A Caribbean financial services company suffers ransomware attack. Operations crippled for 11 days. Customer data potentially compromised. Recovery costs approaching $2.3 million.

Board convenes emergency meeting. First question from Chairman:

“When was the last time we discussed cybersecurity as a board?”

Silence.

CFO checks minutes: “18 months ago. IT Manager gave 10-minute update on firewall replacement.”

Director asks: “What’s our cyber insurance coverage?”

CEO: “I’ll need to check. I think $500K?”

(Actual coverage: $250K. Current loss: $2.3M and climbing.)

Director: “Do we have an incident response plan?”

CEO: “IT has something…”

Director: “Has the board ever reviewed it?”

More silence.

Director (legal background): “Are we personally liable for inadequate oversight?”

Company attorney: “Potentially, yes. Director duty of care extends to cybersecurity oversight.”

This conversation happens too late, too often.

Caribbean boards discuss cybersecurity in one of two contexts:

  1. Briefly, during budget approval (“IT wants $85K for security upgrades”)
  2. Extensively, after a breach (“How did this happen?”)

What’s missing? Ongoing, systematic cybersecurity governance BEFORE incidents force the conversation.

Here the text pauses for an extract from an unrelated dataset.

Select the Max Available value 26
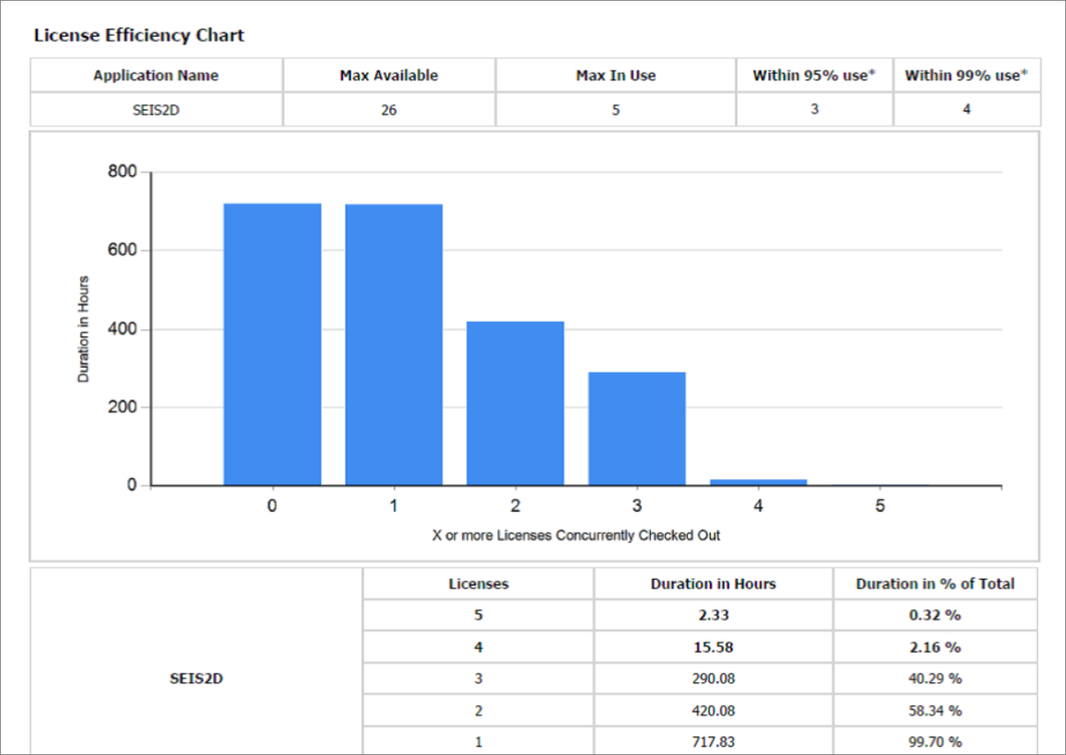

This article reveals what Caribbean boards need to know about cyber risk, the questions directors should be asking, the quarterly board report framework that prevents governance gaps, and how to structure proper board-level cybersecurity oversight.

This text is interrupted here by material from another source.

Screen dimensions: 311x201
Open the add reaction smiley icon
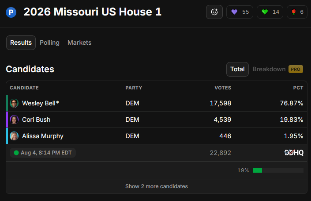tap(214, 12)
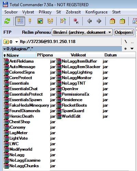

Why Caribbean Boards Are Falling Short on Cybersecurity Oversight (And Why That Creates Director Liability)

Most Caribbean boards fail at cybersecurity governance for predictable reasons:

Gap #1: Perception That Cybersecurity Is “IT’s Problem”

The Mistake: Board delegates cybersecurity entirely to IT/technology committee. “That’s technical. We’re not experts.”

The Reality: Cybersecurity is a BUSINESS RISK, not just a technical issue.

  • Customer trust
  • Regulatory compliance
  • Business continuity
  • Financial impact
  • Legal liability

These are board-level concerns requiring board-level oversight.

Gap #2: Technical Jargon Prevents Meaningful Discussion

The Mistake: IT presents to board using technical language directors don’t understand.

Example presentation:

“We’ve implemented next-gen firewall with IPS/IDS, deployed EDR across endpoints, enabled MFA for VPN access, and configured SIEM with behavioral analytics.”

Directors nod. Don’t understand. Don’t ask questions (don’t want to look uninformed).

The Reality: Board needs business context, not technical specifications.

What board SHOULD hear:

“We’ve reduced risk of unauthorized network access by 73% through improved perimeter security. We can now detect and respond to endpoint compromises within 15 minutes vs. previous 48+ hours. Remote access security improved—all connections now require two-factor authentication.”

Same actions. Different framing. Directors can actually assess and govern.

Gap #3: No Regular Cadence of Reporting

The Mistake: Cybersecurity discussed only when:

  • Budget requests arise
  • Incidents occur
  • External auditors raise concerns

The Reality: Cyber risk evolves constantly. Quarterly reporting minimum for effective oversight.

Gap #4: Focus on Technology, Not Risk

The Mistake: Discussions focus on what security tools company has, not what risks company faces.

Wrong question: “Do we have a firewall?”

Right question: “What are our top cyber risks and how effectively are we managing them?”

Gap #5: Inadequate Understanding of Director Liability

The Mistake: Directors assume cyber incidents are “IT failures” without governance implications.

The Reality: Directors have fiduciary duty of care extending to cybersecurity oversight.

Potential liability scenarios:

  • Shareholder derivative suits (“board failed to properly oversee cyber risk”)
  • Regulatory enforcement (“inadequate data protection governance”)
  • Customer class actions (“negligent security practices”)
  • D&O insurance exclusions (“failure to implement reasonable safeguards”)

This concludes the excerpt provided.